::: INPUT FOR THIS TASK

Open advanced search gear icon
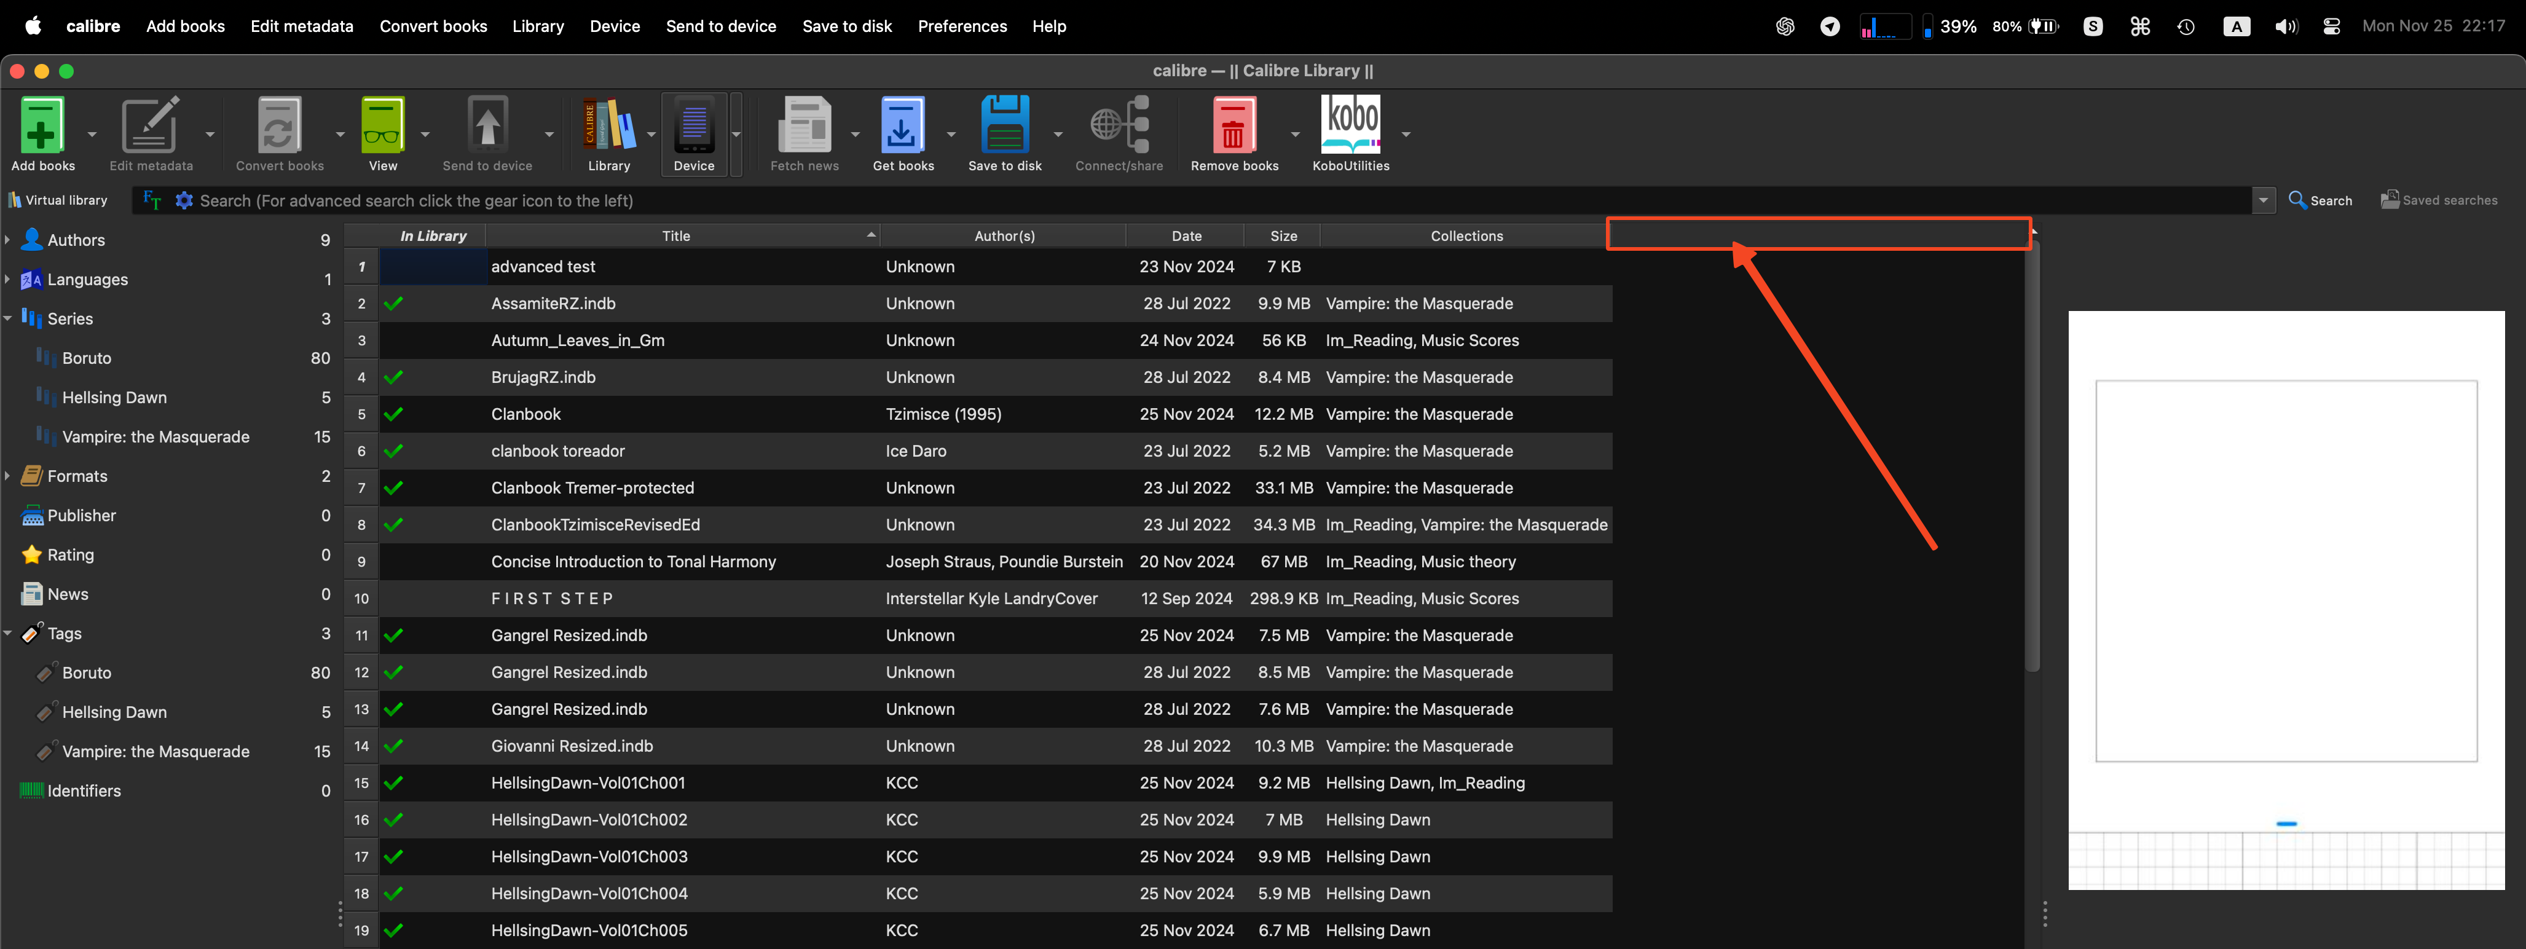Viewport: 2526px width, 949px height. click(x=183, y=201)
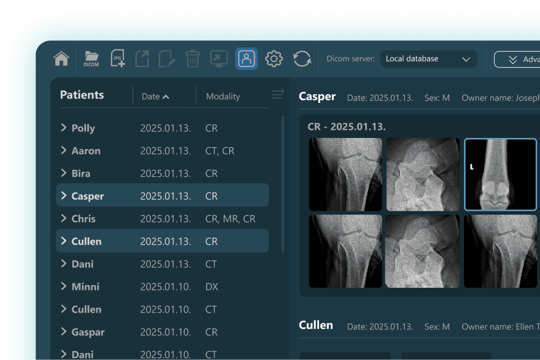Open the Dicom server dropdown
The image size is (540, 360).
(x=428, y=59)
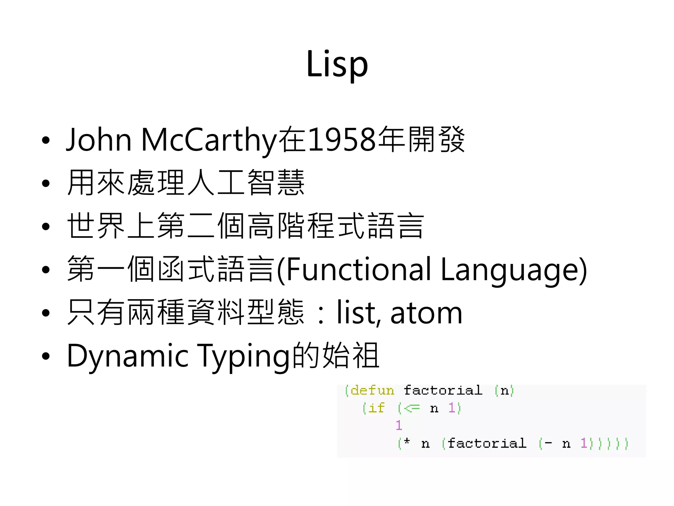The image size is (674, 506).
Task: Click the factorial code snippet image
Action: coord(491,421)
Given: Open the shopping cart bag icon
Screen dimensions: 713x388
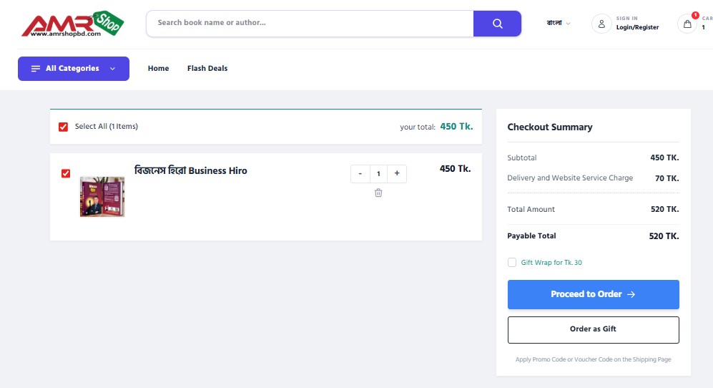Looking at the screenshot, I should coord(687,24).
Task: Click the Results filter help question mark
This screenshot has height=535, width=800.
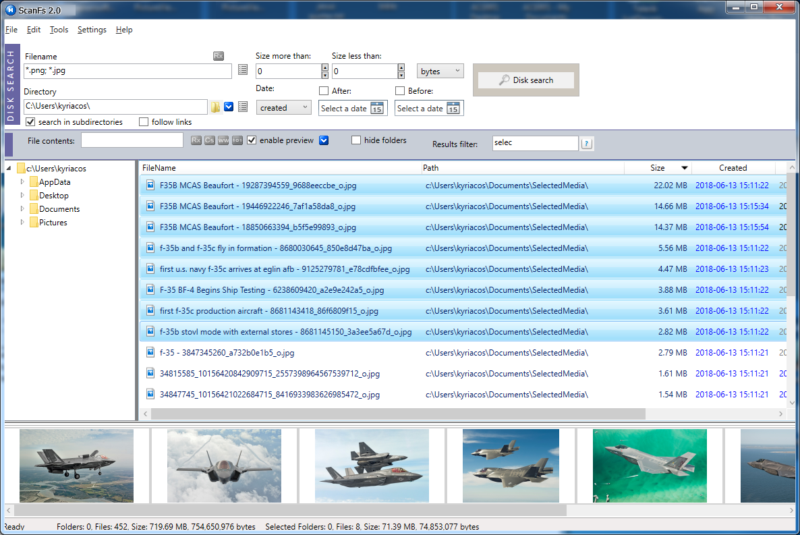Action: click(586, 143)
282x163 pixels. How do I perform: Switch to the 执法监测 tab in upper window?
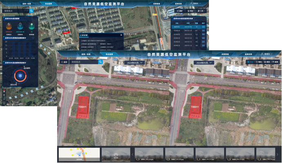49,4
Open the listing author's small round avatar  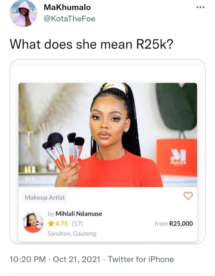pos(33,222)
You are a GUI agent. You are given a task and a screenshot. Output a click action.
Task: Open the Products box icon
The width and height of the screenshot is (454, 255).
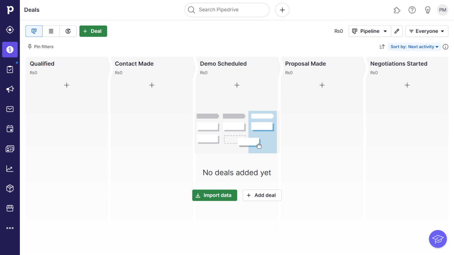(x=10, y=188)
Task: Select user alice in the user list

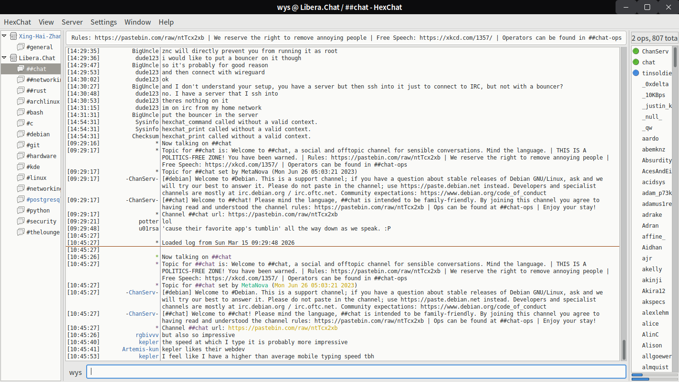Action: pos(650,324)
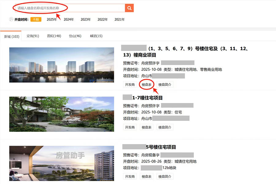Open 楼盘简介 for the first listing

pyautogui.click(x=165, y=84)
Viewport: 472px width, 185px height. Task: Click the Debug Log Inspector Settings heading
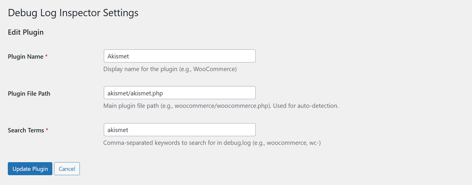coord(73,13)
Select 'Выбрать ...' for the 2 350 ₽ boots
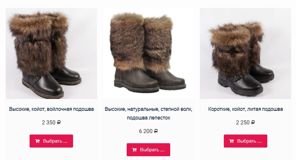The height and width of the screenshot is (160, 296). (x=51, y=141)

::::::

> _THE TASK_: Quote the items above verbatim, starting at the line containing "Task: Select user alice in the user list" and running through the last line of the items. Omit the pictures from your answer.

> _RESULT_:
Task: Select user alice in the user list

Action: pos(650,324)
Open 楼盘简介 for the first listing

pyautogui.click(x=165, y=84)
Viewport: 472px width, 185px height. Task: Click the Debug Log Inspector Settings heading
coord(73,13)
Select 'Выбрать ...' for the 2 350 ₽ boots
The height and width of the screenshot is (160, 296). (x=51, y=141)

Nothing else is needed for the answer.